BEGIN

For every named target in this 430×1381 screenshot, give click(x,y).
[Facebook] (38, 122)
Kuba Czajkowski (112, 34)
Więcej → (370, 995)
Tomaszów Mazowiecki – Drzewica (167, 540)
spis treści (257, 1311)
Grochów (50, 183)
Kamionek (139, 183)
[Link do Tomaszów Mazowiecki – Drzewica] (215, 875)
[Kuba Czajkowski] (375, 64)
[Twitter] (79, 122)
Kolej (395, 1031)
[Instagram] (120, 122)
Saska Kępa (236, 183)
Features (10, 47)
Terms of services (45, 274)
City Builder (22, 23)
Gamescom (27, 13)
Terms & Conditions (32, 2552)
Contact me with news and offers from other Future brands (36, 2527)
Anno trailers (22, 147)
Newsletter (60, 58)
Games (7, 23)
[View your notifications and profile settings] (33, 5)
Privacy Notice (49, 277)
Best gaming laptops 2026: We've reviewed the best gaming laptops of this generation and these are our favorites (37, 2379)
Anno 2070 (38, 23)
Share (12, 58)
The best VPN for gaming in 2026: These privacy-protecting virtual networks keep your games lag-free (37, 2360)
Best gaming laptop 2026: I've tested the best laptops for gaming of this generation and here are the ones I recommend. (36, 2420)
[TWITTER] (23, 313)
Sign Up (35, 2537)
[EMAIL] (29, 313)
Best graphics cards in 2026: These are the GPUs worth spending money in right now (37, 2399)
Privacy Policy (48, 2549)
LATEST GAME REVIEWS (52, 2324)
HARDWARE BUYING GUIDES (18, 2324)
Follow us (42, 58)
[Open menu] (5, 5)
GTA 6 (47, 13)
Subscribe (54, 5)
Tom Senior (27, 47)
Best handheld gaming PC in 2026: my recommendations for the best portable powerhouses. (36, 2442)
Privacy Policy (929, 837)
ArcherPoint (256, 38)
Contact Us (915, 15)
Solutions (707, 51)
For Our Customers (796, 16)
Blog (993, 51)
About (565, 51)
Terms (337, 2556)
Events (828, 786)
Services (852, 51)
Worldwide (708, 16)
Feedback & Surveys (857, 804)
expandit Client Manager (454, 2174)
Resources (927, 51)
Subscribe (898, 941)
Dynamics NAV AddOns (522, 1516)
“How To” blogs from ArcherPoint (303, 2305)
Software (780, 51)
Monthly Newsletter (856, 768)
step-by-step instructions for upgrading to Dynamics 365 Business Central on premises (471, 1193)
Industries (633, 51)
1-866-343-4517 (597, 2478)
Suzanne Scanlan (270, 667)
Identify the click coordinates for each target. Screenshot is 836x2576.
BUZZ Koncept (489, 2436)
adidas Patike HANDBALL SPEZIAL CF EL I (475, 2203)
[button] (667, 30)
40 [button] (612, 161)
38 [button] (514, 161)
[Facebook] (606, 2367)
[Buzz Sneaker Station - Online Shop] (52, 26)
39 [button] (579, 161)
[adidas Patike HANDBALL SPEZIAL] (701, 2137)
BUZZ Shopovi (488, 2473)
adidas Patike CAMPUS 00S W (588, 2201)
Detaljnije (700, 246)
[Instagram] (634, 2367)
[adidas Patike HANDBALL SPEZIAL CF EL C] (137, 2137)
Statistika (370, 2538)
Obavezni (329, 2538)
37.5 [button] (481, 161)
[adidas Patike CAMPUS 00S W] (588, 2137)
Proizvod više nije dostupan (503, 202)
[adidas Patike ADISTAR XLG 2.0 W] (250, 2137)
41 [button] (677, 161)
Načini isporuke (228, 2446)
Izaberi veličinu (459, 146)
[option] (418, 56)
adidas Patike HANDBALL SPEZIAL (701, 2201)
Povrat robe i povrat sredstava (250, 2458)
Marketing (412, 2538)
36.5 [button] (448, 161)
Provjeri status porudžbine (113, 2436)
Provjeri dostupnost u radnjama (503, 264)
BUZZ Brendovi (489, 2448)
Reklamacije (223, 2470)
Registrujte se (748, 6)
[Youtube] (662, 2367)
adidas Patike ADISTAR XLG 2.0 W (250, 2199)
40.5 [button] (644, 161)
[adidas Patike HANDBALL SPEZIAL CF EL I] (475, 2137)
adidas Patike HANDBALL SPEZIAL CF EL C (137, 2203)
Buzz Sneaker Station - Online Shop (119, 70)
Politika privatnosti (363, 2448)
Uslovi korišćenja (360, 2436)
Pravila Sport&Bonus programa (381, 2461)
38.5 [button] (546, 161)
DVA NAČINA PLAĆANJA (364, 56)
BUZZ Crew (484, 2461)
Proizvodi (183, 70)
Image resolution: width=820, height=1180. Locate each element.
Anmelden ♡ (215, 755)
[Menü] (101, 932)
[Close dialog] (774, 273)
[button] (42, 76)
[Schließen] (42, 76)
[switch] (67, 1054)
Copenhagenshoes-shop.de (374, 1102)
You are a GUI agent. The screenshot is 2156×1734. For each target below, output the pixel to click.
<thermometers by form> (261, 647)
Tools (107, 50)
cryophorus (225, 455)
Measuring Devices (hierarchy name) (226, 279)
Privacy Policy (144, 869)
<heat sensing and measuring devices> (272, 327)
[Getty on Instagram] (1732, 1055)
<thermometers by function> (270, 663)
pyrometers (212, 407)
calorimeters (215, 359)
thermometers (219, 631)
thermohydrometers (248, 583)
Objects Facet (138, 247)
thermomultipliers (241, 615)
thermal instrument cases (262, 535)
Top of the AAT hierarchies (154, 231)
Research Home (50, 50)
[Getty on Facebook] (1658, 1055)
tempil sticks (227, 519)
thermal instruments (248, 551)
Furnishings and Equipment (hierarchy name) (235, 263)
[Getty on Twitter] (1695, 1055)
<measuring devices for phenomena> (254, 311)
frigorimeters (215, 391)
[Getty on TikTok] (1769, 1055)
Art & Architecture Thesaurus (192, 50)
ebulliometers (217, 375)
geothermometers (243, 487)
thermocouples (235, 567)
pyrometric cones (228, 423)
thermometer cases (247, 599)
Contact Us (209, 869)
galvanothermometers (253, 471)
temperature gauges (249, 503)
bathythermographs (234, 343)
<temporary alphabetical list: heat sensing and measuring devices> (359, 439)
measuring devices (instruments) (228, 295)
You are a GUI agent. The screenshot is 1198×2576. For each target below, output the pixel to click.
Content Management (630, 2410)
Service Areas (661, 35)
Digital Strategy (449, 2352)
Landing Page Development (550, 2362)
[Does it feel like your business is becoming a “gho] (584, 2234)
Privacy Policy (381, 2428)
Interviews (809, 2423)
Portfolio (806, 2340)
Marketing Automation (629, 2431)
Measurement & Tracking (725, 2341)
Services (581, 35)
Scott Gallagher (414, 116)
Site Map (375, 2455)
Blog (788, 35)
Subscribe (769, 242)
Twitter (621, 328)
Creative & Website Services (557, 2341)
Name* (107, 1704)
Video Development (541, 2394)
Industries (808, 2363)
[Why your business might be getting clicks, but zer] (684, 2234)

END

Write the records out again so that each one matches the original exactly.

For every named target in this 430×1381 screenshot, give click(x,y).
[Facebook] (38, 122)
Kuba Czajkowski (112, 34)
Więcej → (370, 995)
Tomaszów Mazowiecki – Drzewica (167, 540)
spis treści (257, 1311)
Grochów (50, 183)
Kamionek (139, 183)
[Link do Tomaszów Mazowiecki – Drzewica] (215, 875)
[Kuba Czajkowski] (375, 64)
[Twitter] (79, 122)
Kolej (395, 1031)
[Instagram] (120, 122)
Saska Kępa (236, 183)
Features (10, 47)
Terms of services (45, 274)
City Builder (22, 23)
Gamescom (27, 13)
Terms & Conditions (32, 2552)
Contact me with news and offers from other Future brands (36, 2527)
Anno trailers (22, 147)
Newsletter (60, 58)
Games (7, 23)
[View your notifications and profile settings] (33, 5)
Privacy Notice (49, 277)
Best gaming laptops 2026: We've reviewed the best gaming laptops of this generation and these are our favorites (37, 2379)
Anno 2070 (38, 23)
Share (12, 58)
The best VPN for gaming in 2026: These privacy-protecting virtual networks keep your games lag-free (37, 2360)
Best gaming laptop 2026: I've tested the best laptops for gaming of this generation and here are the ones I recommend. (36, 2420)
[TWITTER] (23, 313)
Sign Up (35, 2537)
[EMAIL] (29, 313)
Best graphics cards in 2026: These are the GPUs worth spending money in right now (37, 2399)
Privacy Policy (48, 2549)
LATEST GAME REVIEWS (52, 2324)
HARDWARE BUYING GUIDES (18, 2324)
Follow us (42, 58)
[Open menu] (5, 5)
GTA 6 (47, 13)
Subscribe (54, 5)
Tom Senior (27, 47)
Best handheld gaming PC in 2026: my recommendations for the best portable powerhouses. (36, 2442)
Privacy Policy (929, 837)
ArcherPoint (256, 38)
Contact Us (915, 15)
Solutions (707, 51)
For Our Customers (796, 16)
Blog (993, 51)
About (565, 51)
Terms (337, 2556)
Events (828, 786)
Services (852, 51)
Worldwide (708, 16)
Feedback & Surveys (857, 804)
expandit Client Manager (454, 2174)
Resources (927, 51)
Subscribe (898, 941)
Dynamics NAV AddOns (522, 1516)
“How To” blogs from ArcherPoint (303, 2305)
Software (780, 51)
Monthly Newsletter (856, 768)
step-by-step instructions for upgrading to Dynamics 365 Business Central on premises (471, 1193)
Industries (633, 51)
1-866-343-4517 (597, 2478)
Suzanne Scanlan (270, 667)
Identify the click coordinates for each target. Screenshot is 836x2576.
BUZZ Koncept (489, 2436)
adidas Patike HANDBALL SPEZIAL CF EL I (475, 2203)
[button] (667, 30)
40 [button] (612, 161)
38 [button] (514, 161)
[Facebook] (606, 2367)
[Buzz Sneaker Station - Online Shop] (52, 26)
39 [button] (579, 161)
[adidas Patike HANDBALL SPEZIAL] (701, 2137)
BUZZ Shopovi (488, 2473)
adidas Patike CAMPUS 00S W (588, 2201)
Detaljnije (700, 246)
[Instagram] (634, 2367)
[adidas Patike HANDBALL SPEZIAL CF EL C] (137, 2137)
Statistika (370, 2538)
Obavezni (329, 2538)
37.5 [button] (481, 161)
[adidas Patike CAMPUS 00S W] (588, 2137)
Proizvod više nije dostupan (503, 202)
[adidas Patike ADISTAR XLG 2.0 W] (250, 2137)
41 [button] (677, 161)
Načini isporuke (228, 2446)
Izaberi veličinu (459, 146)
[option] (418, 56)
adidas Patike HANDBALL SPEZIAL (701, 2201)
Povrat robe i povrat sredstava (250, 2458)
Marketing (412, 2538)
36.5 [button] (448, 161)
Provjeri status porudžbine (113, 2436)
Provjeri dostupnost u radnjama (503, 264)
BUZZ Brendovi (489, 2448)
Reklamacije (223, 2470)
Registrujte se (748, 6)
[Youtube] (662, 2367)
adidas Patike ADISTAR XLG 2.0 W (250, 2199)
40.5 [button] (644, 161)
[adidas Patike HANDBALL SPEZIAL CF EL I] (475, 2137)
adidas Patike HANDBALL SPEZIAL CF EL C (137, 2203)
Buzz Sneaker Station - Online Shop (119, 70)
Politika privatnosti (363, 2448)
Uslovi korišćenja (360, 2436)
Pravila Sport&Bonus programa (381, 2461)
38.5 [button] (546, 161)
DVA NAČINA PLAĆANJA (364, 56)
BUZZ Crew (484, 2461)
Proizvodi (183, 70)
Image resolution: width=820, height=1180. Locate each element.
Anmelden ♡ (215, 755)
[Menü] (101, 932)
[Close dialog] (774, 273)
[button] (42, 76)
[Schließen] (42, 76)
[switch] (67, 1054)
Copenhagenshoes-shop.de (374, 1102)
You are a GUI agent. The screenshot is 2156×1734. For each target below, output the pixel to click.
<thermometers by form> (261, 647)
Tools (107, 50)
cryophorus (225, 455)
Measuring Devices (hierarchy name) (226, 279)
Privacy Policy (144, 869)
<heat sensing and measuring devices> (272, 327)
[Getty on Instagram] (1732, 1055)
<thermometers by function> (270, 663)
pyrometers (212, 407)
calorimeters (215, 359)
thermometers (219, 631)
thermohydrometers (248, 583)
Objects Facet (138, 247)
thermomultipliers (241, 615)
thermal instrument cases (262, 535)
Top of the AAT hierarchies (154, 231)
Research Home (50, 50)
[Getty on Facebook] (1658, 1055)
tempil sticks (227, 519)
thermal instruments (248, 551)
Furnishings and Equipment (hierarchy name) (235, 263)
[Getty on Twitter] (1695, 1055)
<measuring devices for phenomena> (254, 311)
frigorimeters (215, 391)
[Getty on TikTok] (1769, 1055)
Art & Architecture Thesaurus (192, 50)
ebulliometers (217, 375)
geothermometers (243, 487)
thermocouples (235, 567)
pyrometric cones (228, 423)
thermometer cases (247, 599)
Contact Us (209, 869)
galvanothermometers (253, 471)
temperature gauges (249, 503)
bathythermographs (234, 343)
<temporary alphabetical list: heat sensing and measuring devices> (359, 439)
measuring devices (instruments) (228, 295)
You are a GUI agent. The screenshot is 1198×2576. For each target below, output the pixel to click.
Content Management (630, 2410)
Service Areas (661, 35)
Digital Strategy (449, 2352)
Landing Page Development (550, 2362)
[Does it feel like your business is becoming a “gho] (584, 2234)
Privacy Policy (381, 2428)
Interviews (809, 2423)
Portfolio (806, 2340)
Marketing Automation (629, 2431)
Measurement & Tracking (725, 2341)
Services (581, 35)
Scott Gallagher (414, 116)
Site Map (375, 2455)
Blog (788, 35)
Subscribe (769, 242)
Twitter (621, 328)
Creative & Website Services (557, 2341)
Name* (107, 1704)
Video Development (541, 2394)
Industries (808, 2363)
[Why your business might be getting clicks, but zer] (684, 2234)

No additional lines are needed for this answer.